*Aim of the task*.
If a line in the entries includes "computer", show that line.

*Record extracts*.

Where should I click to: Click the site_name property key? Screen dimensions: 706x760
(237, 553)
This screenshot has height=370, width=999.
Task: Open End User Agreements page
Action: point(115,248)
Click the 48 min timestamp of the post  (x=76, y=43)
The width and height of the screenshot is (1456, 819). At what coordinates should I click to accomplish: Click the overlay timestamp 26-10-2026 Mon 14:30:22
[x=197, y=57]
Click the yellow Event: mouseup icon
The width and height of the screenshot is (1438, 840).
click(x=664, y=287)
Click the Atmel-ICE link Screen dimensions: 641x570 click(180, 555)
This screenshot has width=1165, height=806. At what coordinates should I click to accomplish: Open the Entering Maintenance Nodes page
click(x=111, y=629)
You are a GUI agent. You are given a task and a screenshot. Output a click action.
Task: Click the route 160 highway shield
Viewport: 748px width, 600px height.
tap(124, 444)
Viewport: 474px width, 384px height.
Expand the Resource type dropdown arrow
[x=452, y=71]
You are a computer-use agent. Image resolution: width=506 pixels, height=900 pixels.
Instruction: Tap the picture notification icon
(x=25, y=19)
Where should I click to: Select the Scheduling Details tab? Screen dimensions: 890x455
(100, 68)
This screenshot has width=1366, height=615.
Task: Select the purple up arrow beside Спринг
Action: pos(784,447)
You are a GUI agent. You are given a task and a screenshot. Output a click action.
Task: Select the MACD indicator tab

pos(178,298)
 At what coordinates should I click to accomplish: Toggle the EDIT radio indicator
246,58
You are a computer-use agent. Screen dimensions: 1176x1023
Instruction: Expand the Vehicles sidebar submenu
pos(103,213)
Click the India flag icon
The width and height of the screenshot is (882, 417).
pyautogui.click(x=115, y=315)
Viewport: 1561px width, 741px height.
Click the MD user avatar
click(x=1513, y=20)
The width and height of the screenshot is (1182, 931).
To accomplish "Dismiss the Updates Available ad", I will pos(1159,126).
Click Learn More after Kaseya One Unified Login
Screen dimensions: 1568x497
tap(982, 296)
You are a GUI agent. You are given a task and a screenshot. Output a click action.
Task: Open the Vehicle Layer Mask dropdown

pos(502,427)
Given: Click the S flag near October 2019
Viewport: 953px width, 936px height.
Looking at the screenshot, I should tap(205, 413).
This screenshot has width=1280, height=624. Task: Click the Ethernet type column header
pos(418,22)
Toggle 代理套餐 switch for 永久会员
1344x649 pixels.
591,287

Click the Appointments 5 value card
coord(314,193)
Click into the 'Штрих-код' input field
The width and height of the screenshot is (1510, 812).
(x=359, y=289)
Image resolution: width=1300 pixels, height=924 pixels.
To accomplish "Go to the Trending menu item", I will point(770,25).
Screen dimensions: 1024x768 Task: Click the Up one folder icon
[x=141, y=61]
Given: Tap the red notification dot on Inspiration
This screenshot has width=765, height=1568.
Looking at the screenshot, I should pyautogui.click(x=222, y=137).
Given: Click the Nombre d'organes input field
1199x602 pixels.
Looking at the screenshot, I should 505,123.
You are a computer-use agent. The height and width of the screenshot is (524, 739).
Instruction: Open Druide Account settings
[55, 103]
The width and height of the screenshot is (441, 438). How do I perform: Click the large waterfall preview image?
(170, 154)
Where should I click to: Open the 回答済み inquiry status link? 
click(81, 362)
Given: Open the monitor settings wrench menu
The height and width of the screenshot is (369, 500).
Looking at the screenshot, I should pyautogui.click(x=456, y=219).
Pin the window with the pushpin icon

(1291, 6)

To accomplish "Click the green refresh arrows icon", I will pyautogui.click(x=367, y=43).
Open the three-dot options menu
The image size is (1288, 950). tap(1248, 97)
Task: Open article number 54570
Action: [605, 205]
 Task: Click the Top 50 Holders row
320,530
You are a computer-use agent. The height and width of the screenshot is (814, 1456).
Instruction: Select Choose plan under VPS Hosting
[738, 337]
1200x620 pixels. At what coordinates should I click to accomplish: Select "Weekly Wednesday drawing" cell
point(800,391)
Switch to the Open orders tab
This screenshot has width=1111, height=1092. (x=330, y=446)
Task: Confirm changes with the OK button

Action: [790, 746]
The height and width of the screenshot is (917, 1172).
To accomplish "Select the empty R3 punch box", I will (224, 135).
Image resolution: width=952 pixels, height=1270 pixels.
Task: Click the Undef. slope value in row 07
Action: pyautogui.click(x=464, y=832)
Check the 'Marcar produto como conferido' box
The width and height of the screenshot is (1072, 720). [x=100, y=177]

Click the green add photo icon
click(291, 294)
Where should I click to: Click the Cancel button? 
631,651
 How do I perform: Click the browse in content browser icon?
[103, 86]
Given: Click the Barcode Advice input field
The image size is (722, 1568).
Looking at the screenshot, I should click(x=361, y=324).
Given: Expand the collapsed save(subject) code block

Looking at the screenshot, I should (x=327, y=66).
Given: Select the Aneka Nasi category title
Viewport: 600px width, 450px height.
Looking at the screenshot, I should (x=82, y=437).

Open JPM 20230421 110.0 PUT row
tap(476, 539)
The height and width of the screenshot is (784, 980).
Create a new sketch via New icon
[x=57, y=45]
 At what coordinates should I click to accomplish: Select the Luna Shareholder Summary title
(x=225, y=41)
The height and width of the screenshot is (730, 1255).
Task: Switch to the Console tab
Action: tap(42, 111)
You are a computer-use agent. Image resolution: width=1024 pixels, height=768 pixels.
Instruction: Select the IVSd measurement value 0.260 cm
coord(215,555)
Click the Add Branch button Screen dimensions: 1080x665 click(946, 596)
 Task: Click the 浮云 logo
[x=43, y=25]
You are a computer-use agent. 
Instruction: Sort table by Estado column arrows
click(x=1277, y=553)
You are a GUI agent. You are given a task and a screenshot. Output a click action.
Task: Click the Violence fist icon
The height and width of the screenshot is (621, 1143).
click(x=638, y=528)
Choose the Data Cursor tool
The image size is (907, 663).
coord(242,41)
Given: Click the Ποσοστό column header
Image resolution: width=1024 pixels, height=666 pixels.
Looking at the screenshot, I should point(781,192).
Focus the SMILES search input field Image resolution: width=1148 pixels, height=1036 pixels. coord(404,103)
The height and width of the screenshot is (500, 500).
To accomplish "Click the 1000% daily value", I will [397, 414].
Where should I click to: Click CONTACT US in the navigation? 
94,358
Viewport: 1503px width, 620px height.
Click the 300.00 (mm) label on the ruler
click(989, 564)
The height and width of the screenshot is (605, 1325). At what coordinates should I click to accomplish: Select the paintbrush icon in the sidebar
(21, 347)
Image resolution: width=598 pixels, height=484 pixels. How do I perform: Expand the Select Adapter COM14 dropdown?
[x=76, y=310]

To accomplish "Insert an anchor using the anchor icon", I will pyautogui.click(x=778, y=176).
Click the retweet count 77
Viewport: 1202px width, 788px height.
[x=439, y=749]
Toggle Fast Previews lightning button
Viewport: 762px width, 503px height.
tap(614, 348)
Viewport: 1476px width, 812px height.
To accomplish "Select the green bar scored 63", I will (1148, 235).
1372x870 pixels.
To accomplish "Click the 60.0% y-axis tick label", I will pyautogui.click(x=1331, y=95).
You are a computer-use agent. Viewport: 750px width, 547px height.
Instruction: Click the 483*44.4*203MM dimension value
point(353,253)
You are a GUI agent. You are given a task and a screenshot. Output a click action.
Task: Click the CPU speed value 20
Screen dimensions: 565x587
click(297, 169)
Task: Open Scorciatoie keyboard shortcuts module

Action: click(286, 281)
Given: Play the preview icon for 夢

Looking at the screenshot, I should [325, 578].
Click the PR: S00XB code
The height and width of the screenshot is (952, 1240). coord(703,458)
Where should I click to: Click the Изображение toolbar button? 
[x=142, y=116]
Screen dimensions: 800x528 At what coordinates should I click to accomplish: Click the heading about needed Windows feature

*Written response*.
You are a computer-use agent. Image resolution: width=506 pixels, height=900 pixels.
You are a computer-use agent. Screen dimensions: 1176x1023
You are a computer-use agent. The height and width of the screenshot is (524, 739).
You are a computer-use agent. The height and width of the screenshot is (814, 1456).
You are a computer-use agent. Image resolution: width=1024 pixels, height=768 pixels.
You are a computer-use agent. 
You are a computer-use agent. Viewport: 750px width, 547px height.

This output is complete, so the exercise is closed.